Personal information
- Full name: Ho Kwok Chuen
- Date of birth: 20 February 1977 (age 49)
- Place of birth: Hong Kong
- Height: 1.80 m (5 ft 11 in)
- Position: Goalkeeper

Team information
- Current team: North District (goalkeeping coach)

Youth career
- Instant-Dict

Senior career*
- Years: Team / Apps / (Gls)
- 1996–2002: Sun Hei /  / (0)
- 2002–2006: South China / 5 / (0)
- 2006–2007: HKFC / 13 / (0)
- 2007–2008: Citizen / 17 / (0)
- 2008: Pegasus / 1 / (0)
- 2008–2011: South China / 14 / (0)
- 2010–2011: → Pegasus (loan) / 4 / (0)
- 2011–2013: Sun Hei / 9 / (0)
- 2013: → Pegasus (loan) / 6 / (0)
- 2013–2015: Pegasus / 0 / (0)
- 2015–2019: Eastern / 3 / (0)
- 2019–2023: Resources Capital / 1 / (0)

International career^{‡}
- 1999: Hong Kong U-23
- 2007–2009: Hong Kong / 3 / (0)

Managerial career
- 2019–2023: Resources Capital (goalkeeping coach)
- 2023–: North District (goalkeeping coach)

= Ho Kwok Chuen =

Hong Kong footballer (born 1977)

Ho Kwok Chuen (何國泉 (ho^{4} gwok^{3} cyun^{4}); born 20 February 1977) is a Hong Kong former professional footballer who played as a goalkeeper. He is currently the goalkeeping coach of Hong Kong Premier League club North District.

==Club career==
===Sun Hei===
Due to a lack of players at Sun Hei in the 2011–12 Hong Kong FA Cup match against Rangers, Ho played as a midfielder. Rangers' Head coach Ricardo said he had no option left.
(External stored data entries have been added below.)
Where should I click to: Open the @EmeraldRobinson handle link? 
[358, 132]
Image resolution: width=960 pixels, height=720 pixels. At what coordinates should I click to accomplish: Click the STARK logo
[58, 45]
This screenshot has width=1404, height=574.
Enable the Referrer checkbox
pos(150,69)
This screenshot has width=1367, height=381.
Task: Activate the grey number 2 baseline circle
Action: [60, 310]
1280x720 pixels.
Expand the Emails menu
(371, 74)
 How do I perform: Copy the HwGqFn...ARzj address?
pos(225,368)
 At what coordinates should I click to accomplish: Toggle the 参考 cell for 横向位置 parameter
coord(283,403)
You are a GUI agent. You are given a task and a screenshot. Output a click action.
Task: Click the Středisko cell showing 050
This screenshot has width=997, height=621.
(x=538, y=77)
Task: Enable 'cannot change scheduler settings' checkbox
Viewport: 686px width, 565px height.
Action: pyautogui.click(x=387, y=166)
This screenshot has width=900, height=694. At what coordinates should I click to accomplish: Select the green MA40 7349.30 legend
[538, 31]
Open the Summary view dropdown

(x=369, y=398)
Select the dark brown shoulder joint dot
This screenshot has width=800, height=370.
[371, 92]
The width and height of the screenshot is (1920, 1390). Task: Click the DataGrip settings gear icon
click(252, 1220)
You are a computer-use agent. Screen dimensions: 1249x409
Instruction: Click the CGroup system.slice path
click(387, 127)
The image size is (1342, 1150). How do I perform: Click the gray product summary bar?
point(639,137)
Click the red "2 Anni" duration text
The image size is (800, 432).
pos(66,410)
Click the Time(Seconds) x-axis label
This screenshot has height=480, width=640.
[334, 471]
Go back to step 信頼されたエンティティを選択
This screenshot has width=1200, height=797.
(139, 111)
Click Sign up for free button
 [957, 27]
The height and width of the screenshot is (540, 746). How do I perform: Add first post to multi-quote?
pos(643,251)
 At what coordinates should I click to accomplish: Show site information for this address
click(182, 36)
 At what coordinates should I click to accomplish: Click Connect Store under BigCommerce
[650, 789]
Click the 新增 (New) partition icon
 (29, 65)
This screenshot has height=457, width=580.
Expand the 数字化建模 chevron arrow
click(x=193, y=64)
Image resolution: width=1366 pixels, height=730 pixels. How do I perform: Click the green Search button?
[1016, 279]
The match ended 2–0 to Rangers.

===Eastern===
Having signed for Eastern in summer 2015, the 38-year-old Ho made his debut for the club later that year, on 21 October, in a group stage match of the 2015–16 Hong Kong Sapling Cup, and even though this was his first top-tier match in two years, he made several saves in a 1–1 draw with Kitchee, with the team's coach stating that "If it weren't for him, we might have lost." On 25 December 2017, in the semifinal of the Hong Kong Senior Challenge Shield against Southern District, the 40-year-old Ho came off the bench after the starting goalkeeper Yapp Hung Fai was sent off; he helped Eastern keep a clean sheet in a 1–0 victory.

===Resources Capital===
Having signed for Resources Capital in 2019, Ho became the eldest registered player in the 2020–21 HKPL season, aged 43.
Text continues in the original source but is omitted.